Asıl problem Müslümanların sermaye, iş sahibi olmasında, siyasette mühim rol üstlenmesinde değil; bu gibi şeyler imtihan vesilesidir, herkesin başına gelebilir. Asıl ısrarla taleb edilmesi gereken, "asrın idraki"nin ne dediğini anlamak için harcamak gereken "zihni güç"tür; entelektüel gayret, her nevi bilgi birikimi, cehd, azim ve kelimenin bütün çağrışımlarıyla "irfân".
...
Hani ne demişti bir şair?
"Sanma ey hâce senden sim-ü zer isterler;
Yevm-i lâ yenfau"da kalb-i selîm isterler"
AKLINIZDA BULUNSUN
YAZ TATİLİ İÇİN TÜRKÇE DİL KURSU
"Yaz geldi artık biraz kitap okuyabiliriz" fikrine saygı göstermemiz gerekmiyor ama öğrenciler için durum başka; koşuldukları amansız yarış esnasında birinin elinde dersdışı kitap görsek, hemen kaşımızı kaldırıp, "dalga mı geçiyorsun yoksa?" diye azarlamaya başlıyoruz.

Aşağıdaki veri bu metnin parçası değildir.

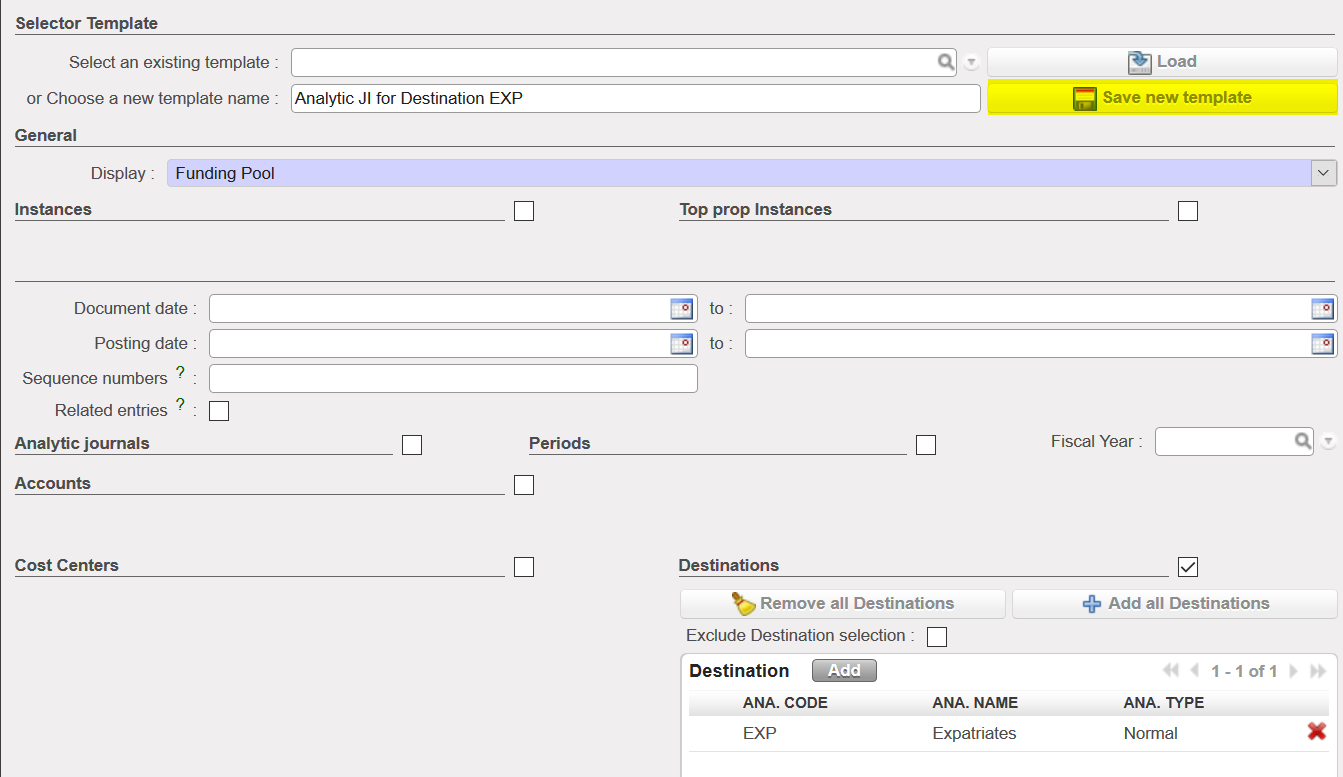The width and height of the screenshot is (1343, 777).
Task: Open Document date end calendar picker
Action: (1322, 309)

Geçenlerde bir delikanlı, yaz tatilinde neler okuyabileceğini sordu. Kitap listesi vermek âdetim değil, bu fikri doğru da bulmuyorum ama yazar listesi olabilir pekâlâ.
Bu yazar listesi, Türkçe zevkinin yükseltilmesi, Türkçe"nin çok güzel bir dil olduğunun farkına varılması maksadıyla aklıma hemen geliveren isimlerden oluşuyor; eksiği elbette vardır ve eksikleri keşfetmek okuyucunun halletmesi gereken zevkli bir vazifedir. İşte liste, bu yazarlardan ne bulabilirseniz toplayıp okuyunuz; yazınız boşa geçmiş olmayacaktır.
"Cemil Meriç, Mehmet Akif, Cengiz Aytmatov, Tarık Buğra, Beşir Ayvazoğlu, Yahya Kemal, Kemal Tahir, Falih Rıfkı Atay, Mithat Cemal Kuntay, Ahmet Haşim, Ahmet Hamdi Tanpınar, Yakup Kadri, Memduh Şevket Esendal, Sait Faik, Abdülhak Şinasi Hisar, Samiha Ayverdi, Münevver Ayaşlı, Refik Halid Karay.